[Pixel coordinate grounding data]
◇ ◇ ◇

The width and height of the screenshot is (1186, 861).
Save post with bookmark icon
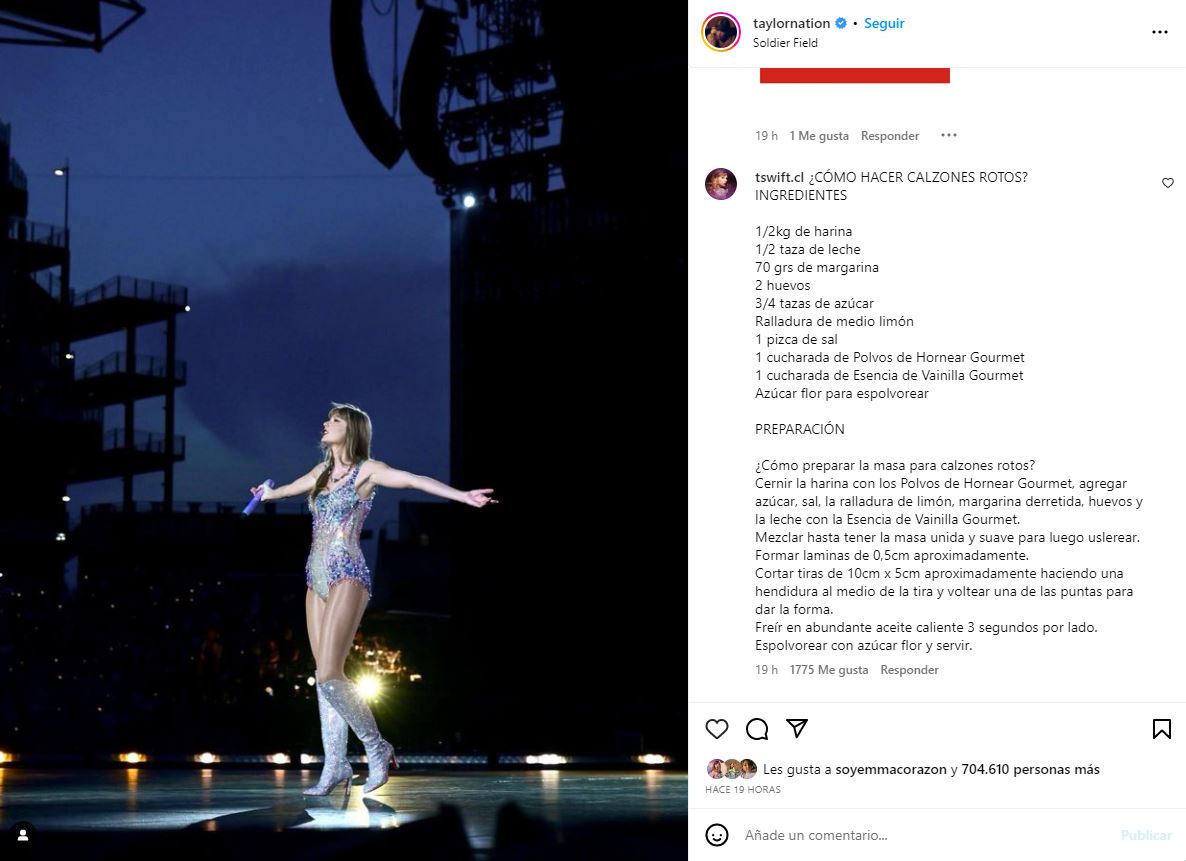1161,729
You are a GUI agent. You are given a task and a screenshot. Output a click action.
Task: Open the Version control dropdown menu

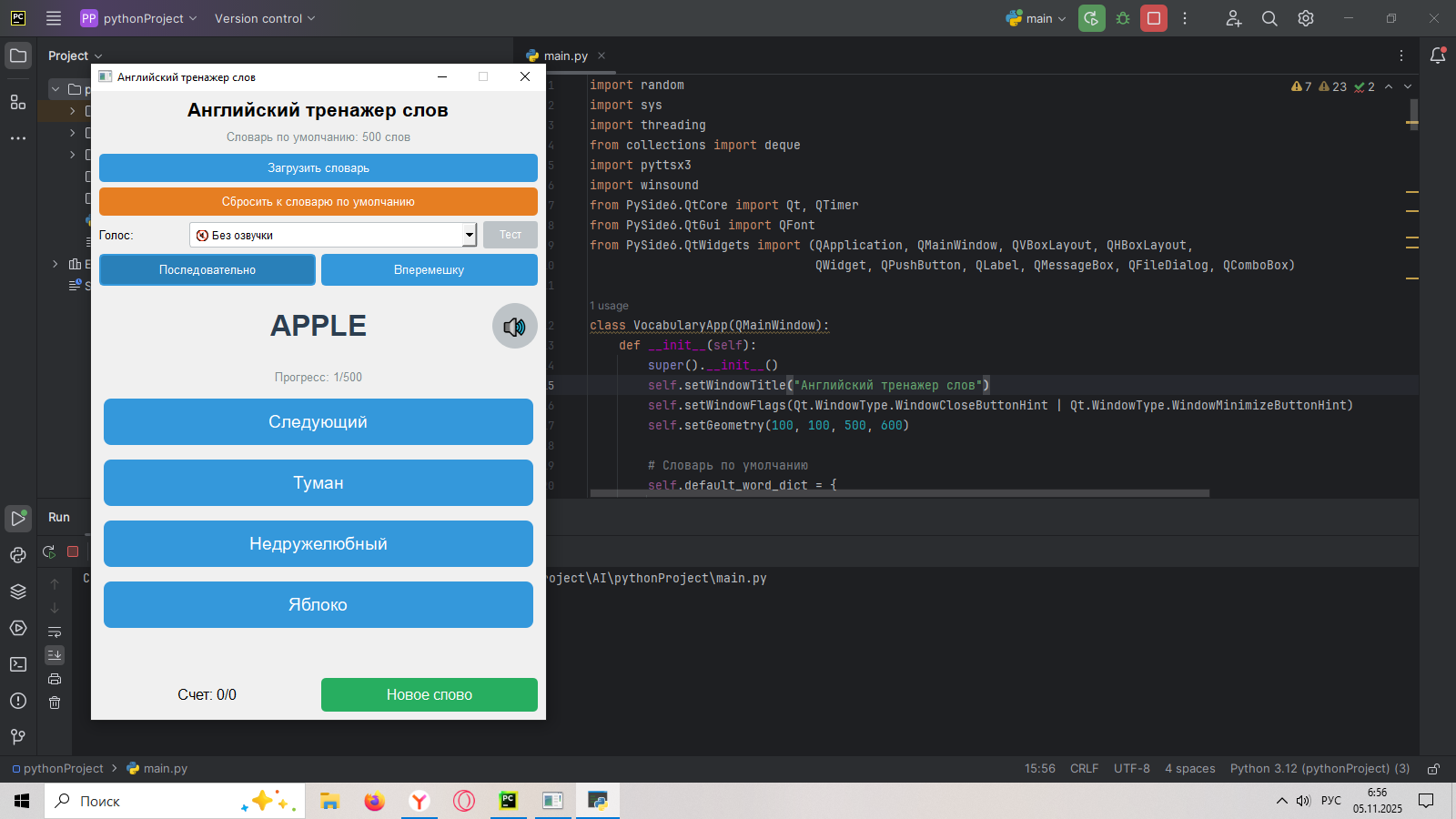(x=265, y=18)
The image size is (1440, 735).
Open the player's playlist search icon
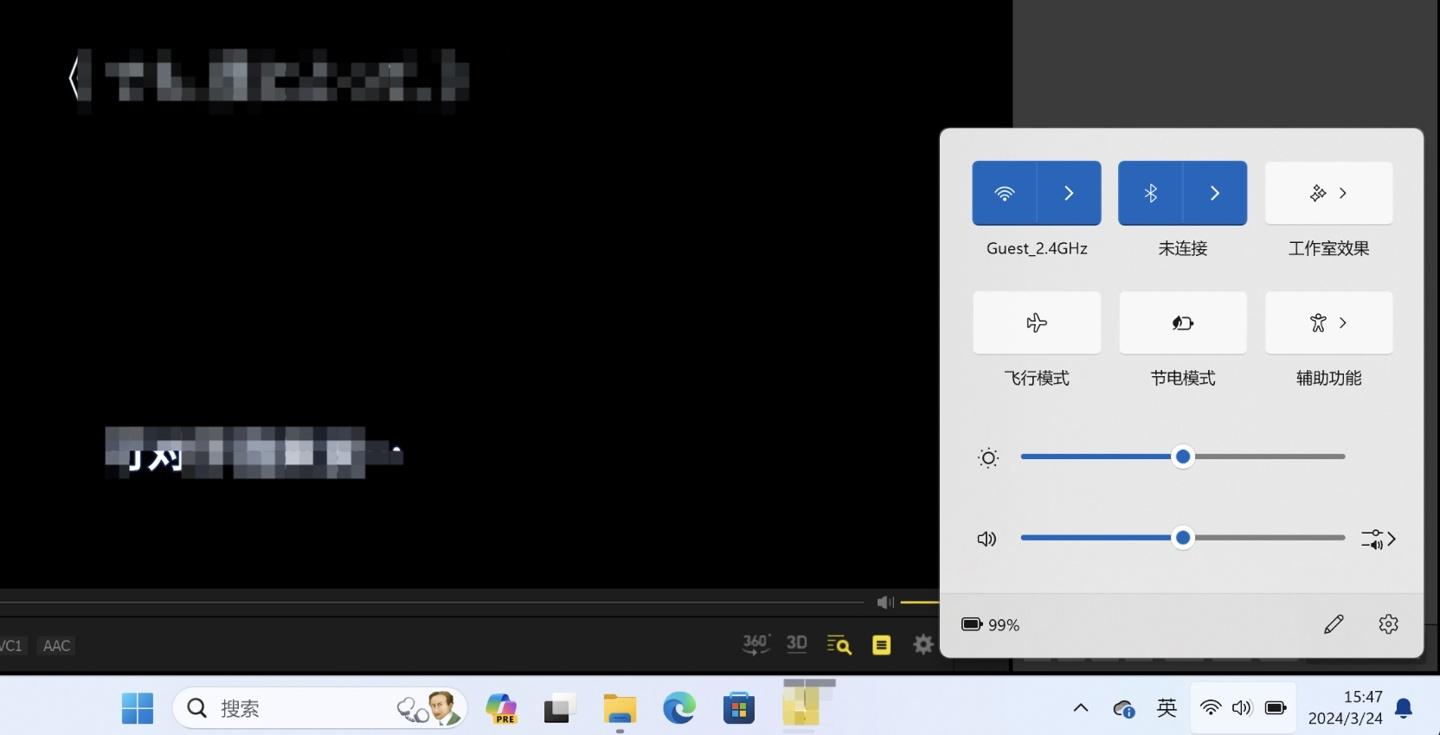(839, 645)
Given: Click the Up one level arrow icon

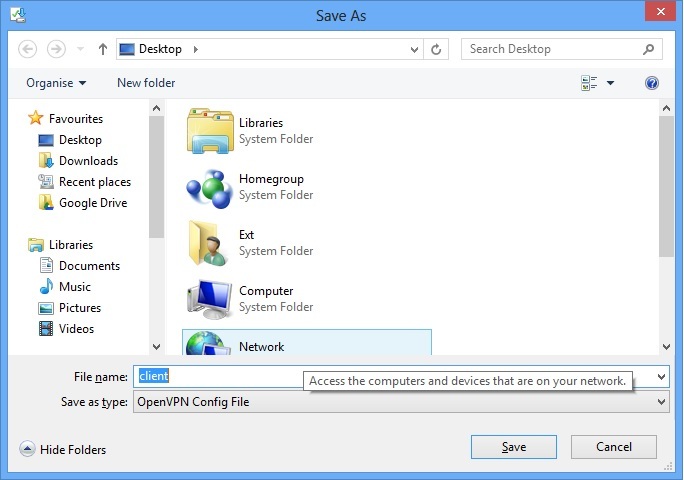Looking at the screenshot, I should (x=103, y=49).
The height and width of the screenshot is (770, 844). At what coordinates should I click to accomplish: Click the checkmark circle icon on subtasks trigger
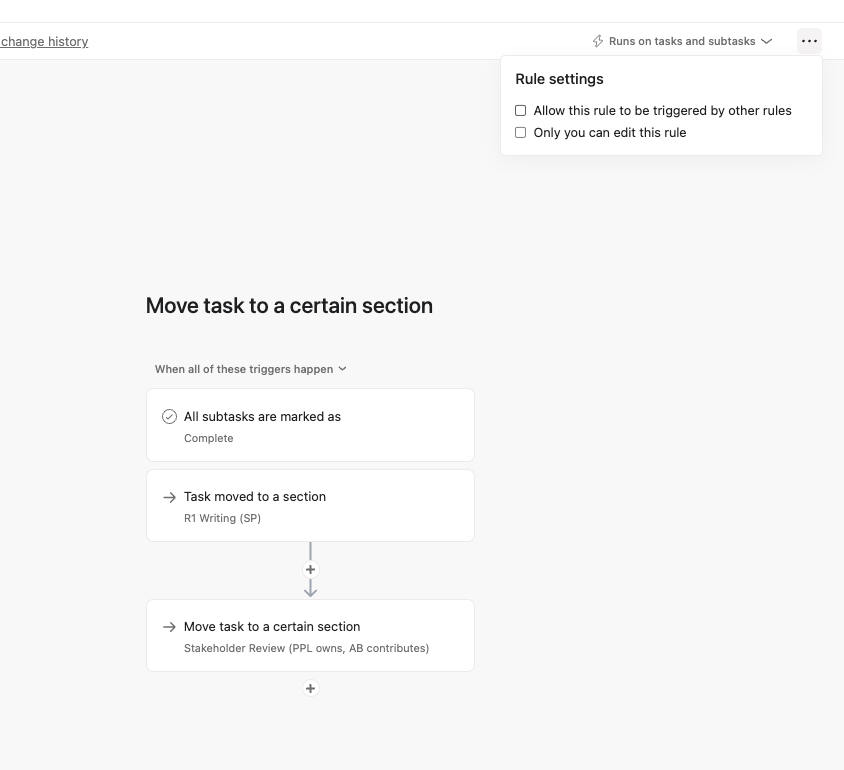tap(170, 417)
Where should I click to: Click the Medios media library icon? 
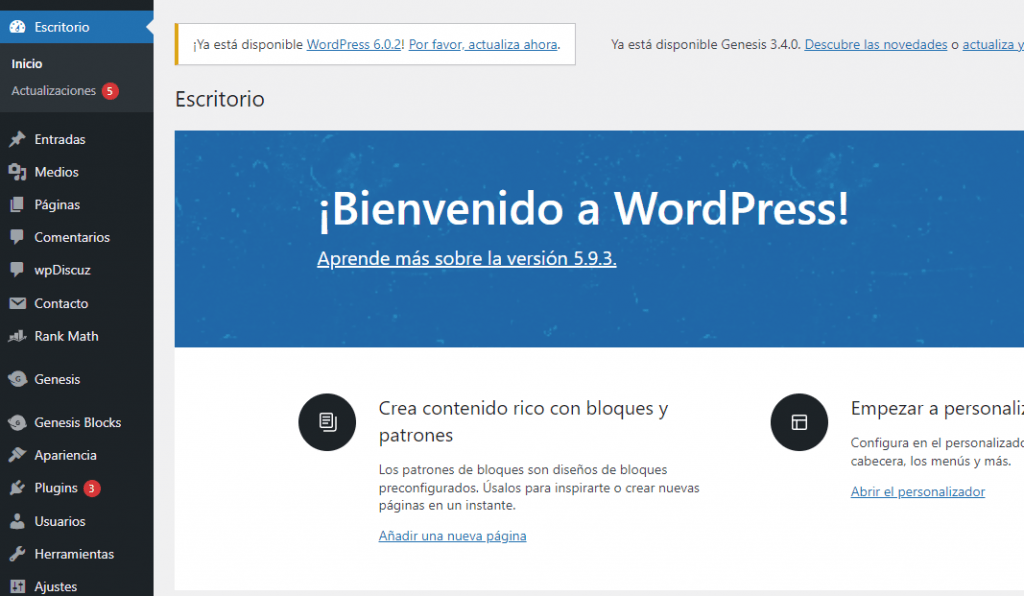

◇ ◇ ◇

### WHAT YOU SHOULD DO
The records above should be written out in full and unchanged, except that pictures are dropped.

### TASK SOLUTION
The width and height of the screenshot is (1186, 861).
Save post with bookmark icon
1161,729
You are a GUI agent. You are given a task and a screenshot. Output a click action.
Task: Open the Version control dropdown menu

(x=265, y=18)
The image size is (1440, 735).
Open the player's playlist search icon
(839, 645)
Given: Click the Up one level arrow icon

Looking at the screenshot, I should (x=103, y=49).
The height and width of the screenshot is (770, 844). At what coordinates should I click to accomplish: Click the checkmark circle icon on subtasks trigger
tap(170, 417)
Where should I click to: Click the Medios media library icon? 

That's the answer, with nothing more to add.